I ate my last tortilla and Tuna and hummous, and almost walked away without filling my water, too confused about the layout of my remaining two nights. But if I didn’t fill with water, I wouldn’t have enough if I camped tonight. It would be like quitting right then. I went back and found the pump down a small trail, a green monument to progress, and filled my water bladder with three liters at the pump, descending from the camp gain, and the possibility that they would catch up to me. I ahd gone about a half mile when I came across a throughhiker going the other direction.
“Can I ask you, is there campsite between here and Spooner?”
There is only one spot, he told me. Three miles from the summit. He described it as best he could.
“Man, I feel sorry for you,” he said, referencing the hill I was about to climb.
Buoyed by the idea that there was a campsite, and now prepared by his remark for a long climb, I began to walk again.

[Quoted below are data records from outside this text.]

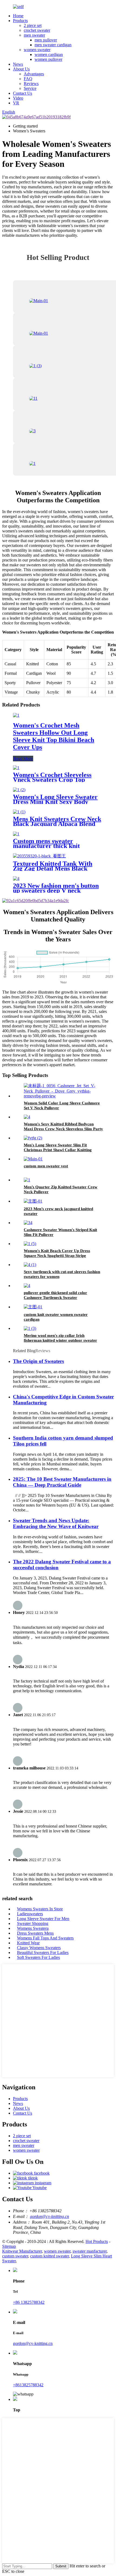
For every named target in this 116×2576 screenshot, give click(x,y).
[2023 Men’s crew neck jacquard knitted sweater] (33, 1201)
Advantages (34, 74)
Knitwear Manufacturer (22, 2251)
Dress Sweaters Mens (35, 1933)
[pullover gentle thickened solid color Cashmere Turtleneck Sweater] (27, 1285)
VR (16, 103)
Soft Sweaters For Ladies (38, 1957)
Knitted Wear (28, 1943)
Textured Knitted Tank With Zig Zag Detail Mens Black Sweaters (52, 868)
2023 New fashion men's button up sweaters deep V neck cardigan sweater (56, 890)
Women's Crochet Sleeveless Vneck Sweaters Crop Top (52, 777)
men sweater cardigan (53, 45)
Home (18, 15)
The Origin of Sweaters (38, 1361)
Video (18, 98)
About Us (21, 69)
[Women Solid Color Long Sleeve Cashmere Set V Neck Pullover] (63, 1096)
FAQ (28, 78)
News (18, 64)
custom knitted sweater (49, 2256)
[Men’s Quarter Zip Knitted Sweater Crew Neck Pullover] (27, 1180)
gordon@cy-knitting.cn (49, 2216)
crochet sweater (37, 30)
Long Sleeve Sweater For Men (43, 1918)
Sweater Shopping (32, 1923)
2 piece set (33, 25)
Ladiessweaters (30, 1913)
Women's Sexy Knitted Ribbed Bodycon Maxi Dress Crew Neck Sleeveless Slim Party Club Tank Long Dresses (63, 1129)
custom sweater (15, 2256)
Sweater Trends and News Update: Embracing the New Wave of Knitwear (55, 1523)
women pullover (48, 59)
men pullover (46, 40)
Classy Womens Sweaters (39, 1947)
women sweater (37, 49)
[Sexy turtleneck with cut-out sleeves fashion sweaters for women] (30, 1264)
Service (30, 88)
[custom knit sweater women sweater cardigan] (33, 1307)
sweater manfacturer (90, 2251)
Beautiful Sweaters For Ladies (43, 1952)
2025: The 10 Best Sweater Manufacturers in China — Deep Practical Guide (62, 1482)
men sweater (34, 35)
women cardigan (49, 54)
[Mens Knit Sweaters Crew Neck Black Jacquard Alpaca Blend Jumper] (19, 812)
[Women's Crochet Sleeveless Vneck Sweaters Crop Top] (16, 767)
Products (20, 20)
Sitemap (9, 2246)
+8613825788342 (28, 2385)
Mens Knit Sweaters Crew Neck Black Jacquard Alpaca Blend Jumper (57, 823)
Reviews (31, 83)
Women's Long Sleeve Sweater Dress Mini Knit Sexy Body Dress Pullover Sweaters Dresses (58, 801)
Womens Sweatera (33, 1928)
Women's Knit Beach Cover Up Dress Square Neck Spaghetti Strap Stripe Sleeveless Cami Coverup (57, 1256)
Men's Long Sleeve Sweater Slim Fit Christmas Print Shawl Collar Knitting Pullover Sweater (58, 1150)
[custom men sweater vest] (33, 1159)
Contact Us (22, 93)
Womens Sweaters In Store (40, 1909)
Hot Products (97, 2241)
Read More (23, 758)
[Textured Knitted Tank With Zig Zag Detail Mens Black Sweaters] (39, 856)
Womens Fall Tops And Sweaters (45, 1938)
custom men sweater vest (46, 1166)
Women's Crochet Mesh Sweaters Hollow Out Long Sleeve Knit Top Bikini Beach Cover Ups (53, 736)
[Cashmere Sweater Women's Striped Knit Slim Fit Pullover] (28, 1222)
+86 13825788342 (29, 2302)
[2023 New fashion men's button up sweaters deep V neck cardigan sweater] (16, 878)
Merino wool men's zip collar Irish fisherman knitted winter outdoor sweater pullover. (60, 1340)
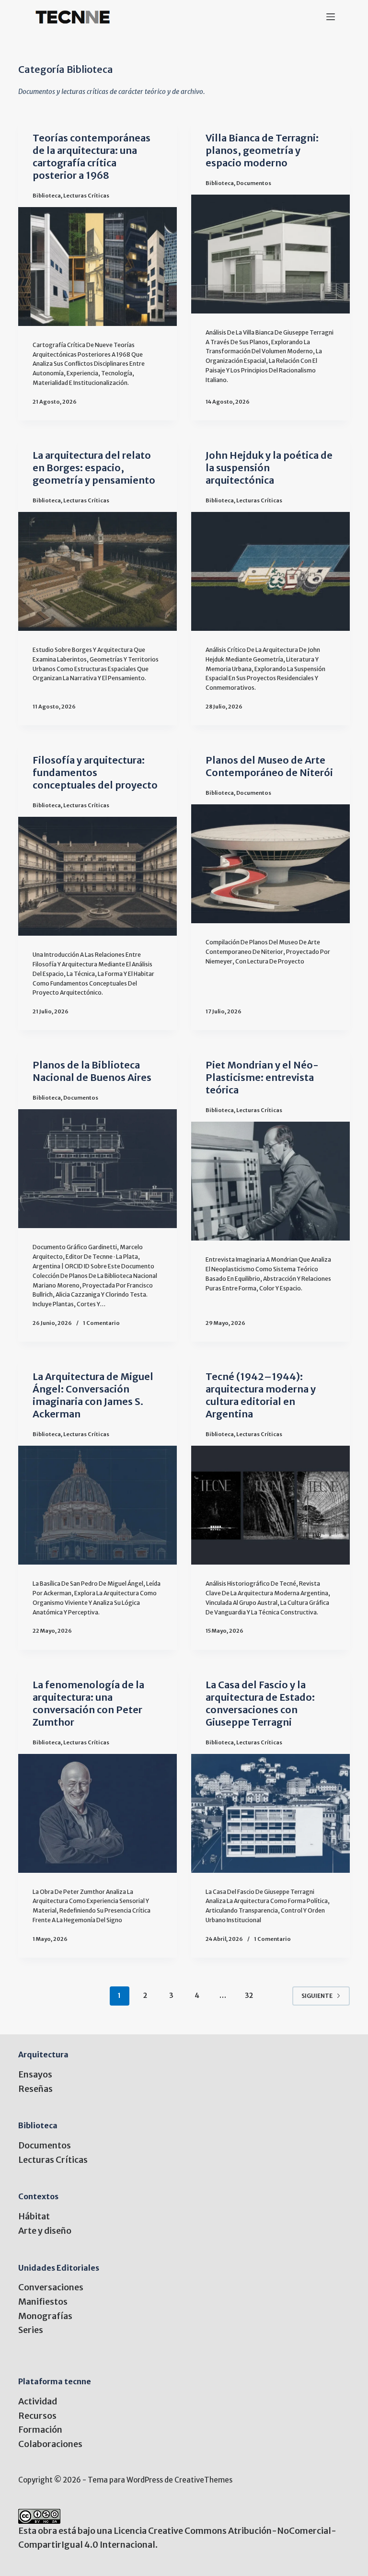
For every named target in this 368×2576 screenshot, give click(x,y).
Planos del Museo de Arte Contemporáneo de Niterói (269, 766)
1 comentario (101, 1323)
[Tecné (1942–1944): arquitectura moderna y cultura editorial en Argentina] (270, 1505)
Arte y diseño (44, 2230)
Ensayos (35, 2074)
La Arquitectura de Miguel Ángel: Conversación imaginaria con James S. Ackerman (93, 1395)
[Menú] (330, 16)
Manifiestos (43, 2301)
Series (30, 2329)
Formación (40, 2429)
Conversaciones (50, 2287)
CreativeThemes (203, 2479)
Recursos (37, 2415)
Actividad (37, 2401)
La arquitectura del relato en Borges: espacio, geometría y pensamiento (94, 467)
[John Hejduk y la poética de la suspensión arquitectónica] (270, 571)
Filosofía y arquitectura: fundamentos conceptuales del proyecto (95, 772)
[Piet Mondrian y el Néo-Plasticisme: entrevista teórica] (270, 1181)
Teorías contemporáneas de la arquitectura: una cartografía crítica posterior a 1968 (91, 156)
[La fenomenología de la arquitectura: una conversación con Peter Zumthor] (97, 1813)
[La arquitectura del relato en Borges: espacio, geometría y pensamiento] (97, 571)
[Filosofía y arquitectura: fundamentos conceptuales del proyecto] (97, 876)
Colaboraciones (50, 2443)
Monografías (45, 2315)
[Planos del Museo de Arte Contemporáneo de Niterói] (270, 863)
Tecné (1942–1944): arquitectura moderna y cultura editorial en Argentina (261, 1395)
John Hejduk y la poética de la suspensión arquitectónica (269, 467)
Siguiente (317, 1995)
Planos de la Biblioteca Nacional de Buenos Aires (92, 1071)
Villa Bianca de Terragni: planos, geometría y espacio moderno (262, 150)
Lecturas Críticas (86, 195)
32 (249, 1995)
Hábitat (34, 2216)
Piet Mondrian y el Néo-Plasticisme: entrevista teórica (262, 1077)
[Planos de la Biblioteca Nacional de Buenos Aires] (97, 1168)
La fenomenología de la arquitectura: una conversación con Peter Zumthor (88, 1703)
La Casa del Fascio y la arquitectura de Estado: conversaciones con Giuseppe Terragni (260, 1703)
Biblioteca (47, 195)
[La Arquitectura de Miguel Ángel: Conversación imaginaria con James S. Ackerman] (97, 1505)
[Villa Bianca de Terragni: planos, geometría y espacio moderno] (270, 254)
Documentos (253, 183)
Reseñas (35, 2088)
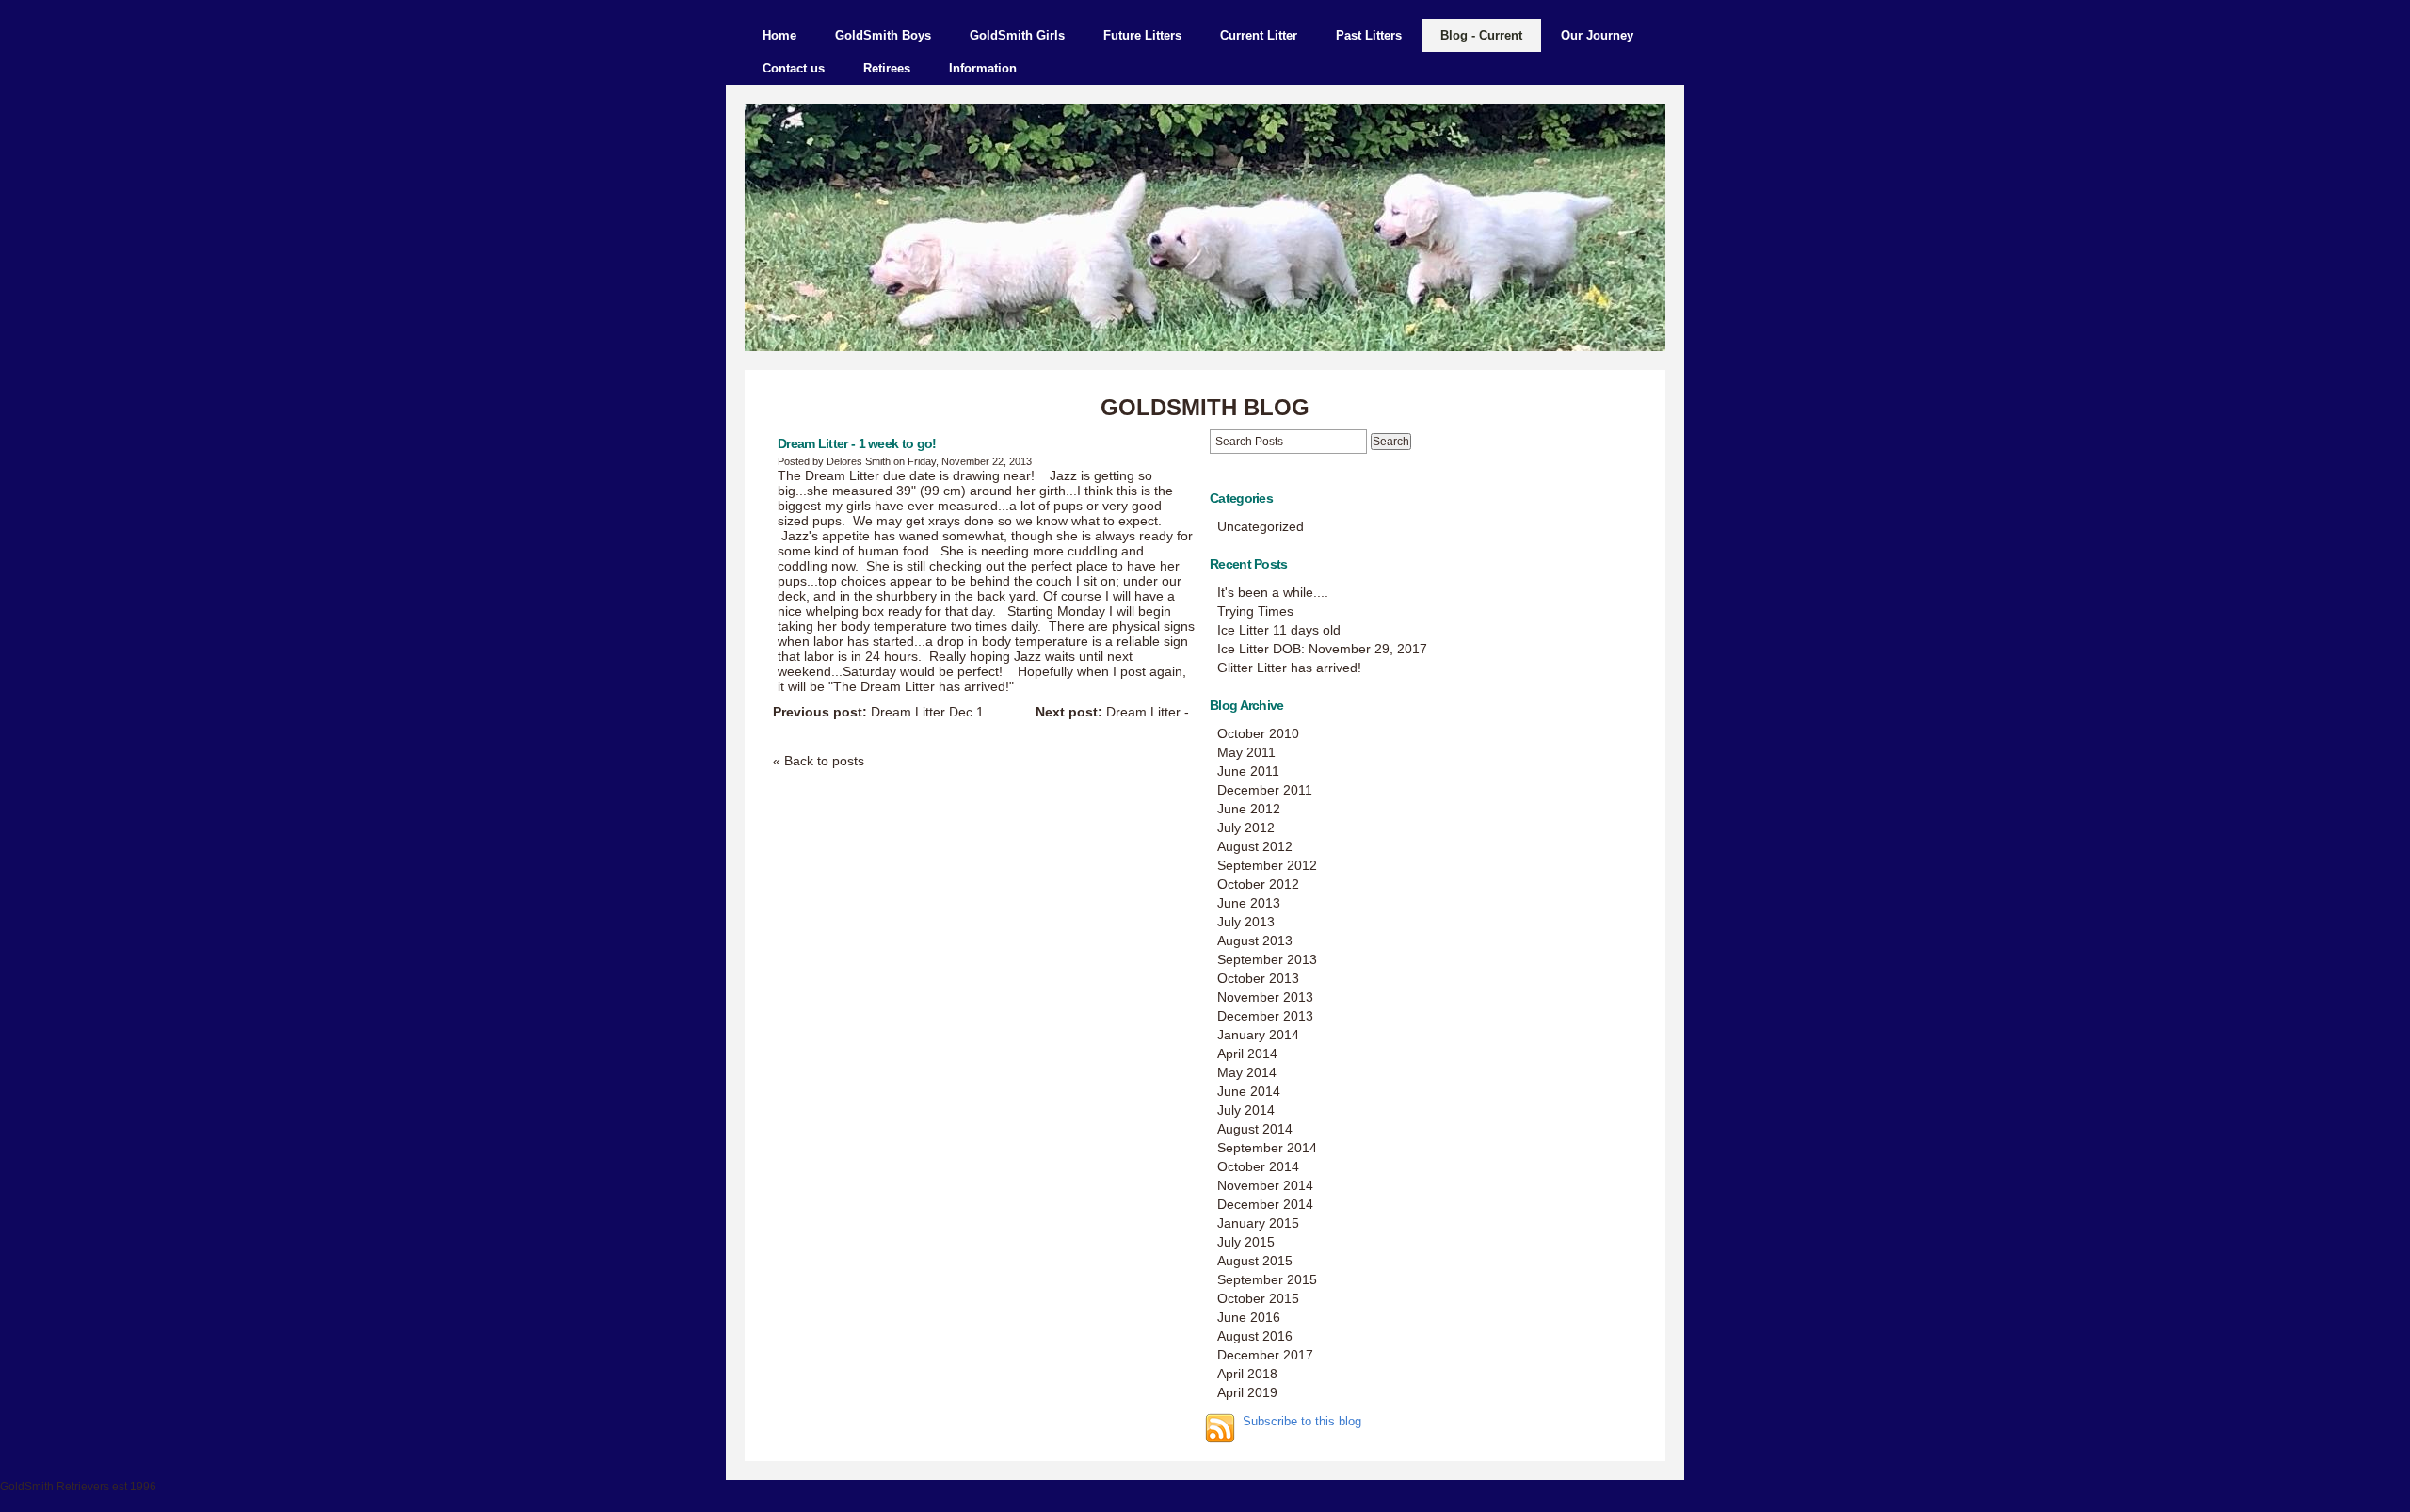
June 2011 (1248, 771)
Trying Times (1255, 611)
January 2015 (1258, 1223)
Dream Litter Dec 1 (878, 711)
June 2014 (1248, 1091)
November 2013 (1265, 997)
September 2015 (1267, 1279)
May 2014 (1247, 1072)
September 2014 (1267, 1147)
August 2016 (1255, 1335)
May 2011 (1246, 752)
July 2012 (1246, 827)
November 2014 (1265, 1185)
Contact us (794, 68)
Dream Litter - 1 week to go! (857, 443)
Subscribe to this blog (1302, 1421)
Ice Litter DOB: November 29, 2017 (1322, 648)
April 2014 (1247, 1053)
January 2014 (1258, 1034)
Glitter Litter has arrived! (1289, 667)
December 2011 (1264, 789)
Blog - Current (1481, 35)
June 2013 (1248, 902)
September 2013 (1267, 959)
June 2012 (1248, 808)
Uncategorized (1260, 526)
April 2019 (1247, 1392)
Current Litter (1258, 35)
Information (983, 68)
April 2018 (1247, 1373)
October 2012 (1258, 884)
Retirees (886, 68)
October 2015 (1258, 1298)
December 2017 (1265, 1354)
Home (779, 35)
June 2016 (1248, 1317)
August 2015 (1255, 1260)
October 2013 (1258, 978)
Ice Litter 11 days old (1279, 629)
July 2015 (1246, 1241)
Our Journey (1597, 35)
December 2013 (1265, 1015)
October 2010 (1258, 733)
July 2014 (1246, 1110)
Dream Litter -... (1118, 711)
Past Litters (1369, 35)
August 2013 (1255, 940)
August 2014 (1255, 1128)
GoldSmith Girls (1017, 35)
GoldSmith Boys (883, 35)
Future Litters (1142, 35)
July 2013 (1246, 921)
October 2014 (1258, 1166)
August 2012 (1255, 846)
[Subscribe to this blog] (1220, 1428)
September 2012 (1267, 865)
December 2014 (1265, 1204)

And soon after, sure enough, the trail rose. But I thich Nat Han’d it, not fighting, allowing each step up the mountain as an arrival, rising on the path, breathing in each step, feeling the lungs in my breath and in this way, as the trail rose, and again, opened up at almost 9000 feet to long stretches of flowers that looked like lavender, overwhelming me with the smell and the pure beauty, I drank in every scent, every bloom, every gorgeous step on this ridge over looking the lake, world wide open, and felt such joy in having pushed through that moment with a clear arrival in my mind. He felt sorry for me!? He might of said, I envy you for the beauty you are about to encounter, horse. Clip clop along. Keep going, have faith. It will be better. You will find beauty along your path. Never give up, you are strong, you can do this.
Such grit and tenacity! il mio bellissimo e forte amico cavallo.